Teaching at primary level can cause many teachers, particularly those who have trained to teach adults, a variety of problems and generate a range of worries.

Unfortunately, it is common for teachers to be asked by their institution to teach young learners even though they don’t have specific training. Those first lessons with the class, which might even be in a different institution to your regular work, can seem daunting. In this article I provide some advice on how to deal with starting work with primary level students and I give ten top classroom management tips.

starting primary

Before you begin to teach

  1. Find out who your pupils are
  • Find out if the children are complete beginners in English or have already learnt a little.
  • Are there any bilingual children in the class? If so, use them as your helpers.
  • Do any of the children speak another language?
  • You will find that the children will be highly motivated and excited about learning a foreign language.

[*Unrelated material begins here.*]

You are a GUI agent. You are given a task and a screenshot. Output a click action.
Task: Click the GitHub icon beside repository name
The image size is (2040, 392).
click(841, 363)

Your main aim is to maintain this initial motivation and sustain their curiosity and interest so that they develop a real desire to learn the language, even if you don’t feel they are learning very fast. You need to be realistic and so do the children about how much they can learn in the relatively short time you will spend with them.
  • It is quite normal for children to take some time before they actually start producing much language as they will need time to familiarise themselves with you and assimilate the language before they feel ready and confident enough to produce any.
  • Be patient and don’t be afraid of repeating things again and again – children need and enjoy lots of opportunities to hear the language. Just remember to be natural.
  1. Practicalities
  • How many pupils are in your primary class?
  • What can you and can you not do in the classroom, for example, move furniture around?
  • How long are your lessons? 45 minutes, one hour?
  • Are you allowed to display children’s work on the classroom walls?
  • Can you create an English corner?
  • What resources does the school have that you can use?
  • How many photocopies are you allowed to make?
  • Can you take the children into the playground?
  • Can you use a computer? etc., etc.
starting primary

Top five classroom management tips for successful teaching

  • Plan what you are going to do in advance step by step and have clear aims so you and your pupils know exactly where you are going throughout a lesson. This is the only way you will be able to control up to 30 children in one class – and they will be the first to know if you haven’t prepared and respond by becoming disruptive.
  • Start your year by being firm and be consistent in your own actions and behaviour – children expect a disciplined, structured classroom environment and respond well to routines. Check with the school what is acceptable and unacceptable behaviour and make it clear to the pupils that you expect the same behaviour.
  • Learn your pupils’ names and address them directly.
  • Be mobile and walk round the class.
  • Have a clear signal for stopping activities or when you want children to be quiet. Get silence and wait for their full attention before you start speaking and give clear instructions or demonstrations. Make sure children understand what they have to do.